* [What you should do]: What is the number of lines in the data below that contain "each"? Answer with that number and no other words.

* [Data excerpts]:
Segment Open
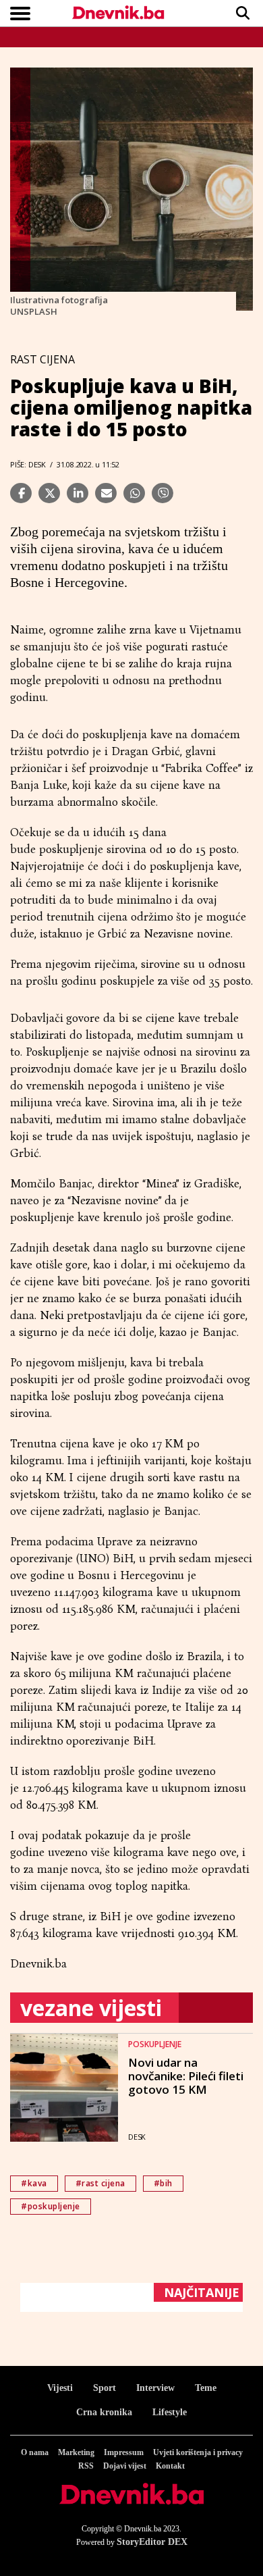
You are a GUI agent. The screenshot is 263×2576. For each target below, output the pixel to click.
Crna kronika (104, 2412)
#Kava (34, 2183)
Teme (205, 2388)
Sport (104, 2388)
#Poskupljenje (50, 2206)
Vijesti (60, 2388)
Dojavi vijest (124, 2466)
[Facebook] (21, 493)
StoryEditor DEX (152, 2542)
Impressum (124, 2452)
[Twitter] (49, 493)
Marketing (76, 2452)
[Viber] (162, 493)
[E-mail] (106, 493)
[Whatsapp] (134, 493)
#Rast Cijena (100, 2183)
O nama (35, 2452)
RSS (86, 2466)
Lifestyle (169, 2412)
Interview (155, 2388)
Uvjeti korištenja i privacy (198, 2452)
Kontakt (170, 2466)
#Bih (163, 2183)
Segment Closed
Segment Open
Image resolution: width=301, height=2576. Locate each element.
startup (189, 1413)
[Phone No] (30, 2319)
Segment Closed
* [Reply]: 2